#### Task prompt
Reproduce the records below word for word, leaving out the pictures.

[Raw records]

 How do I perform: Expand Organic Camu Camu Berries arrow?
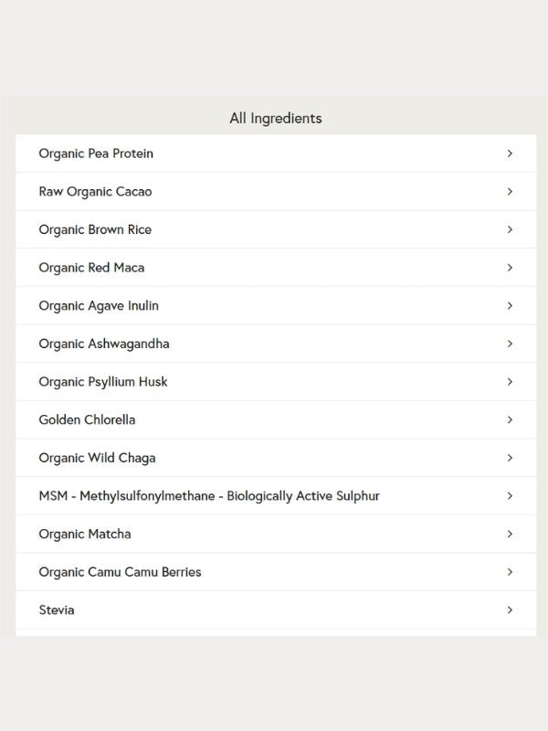[x=510, y=572]
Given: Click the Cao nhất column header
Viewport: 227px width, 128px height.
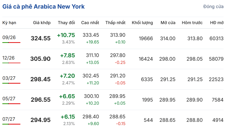Looking at the screenshot, I should tap(90, 23).
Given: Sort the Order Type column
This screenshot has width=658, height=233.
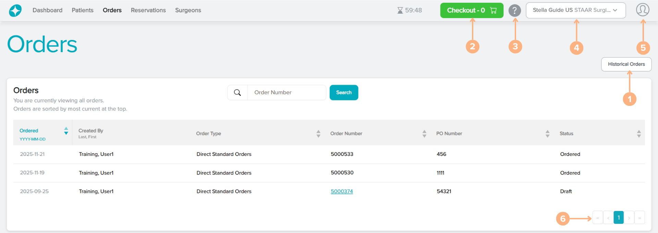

#### Finished task
 How do I perform: Expand Organic Camu Camu Berries arrow?
[x=510, y=572]
Given: Click the Cao nhất column header
Viewport: 227px width, 128px height.
Looking at the screenshot, I should tap(90, 23).
Given: Sort the Order Type column
This screenshot has width=658, height=233.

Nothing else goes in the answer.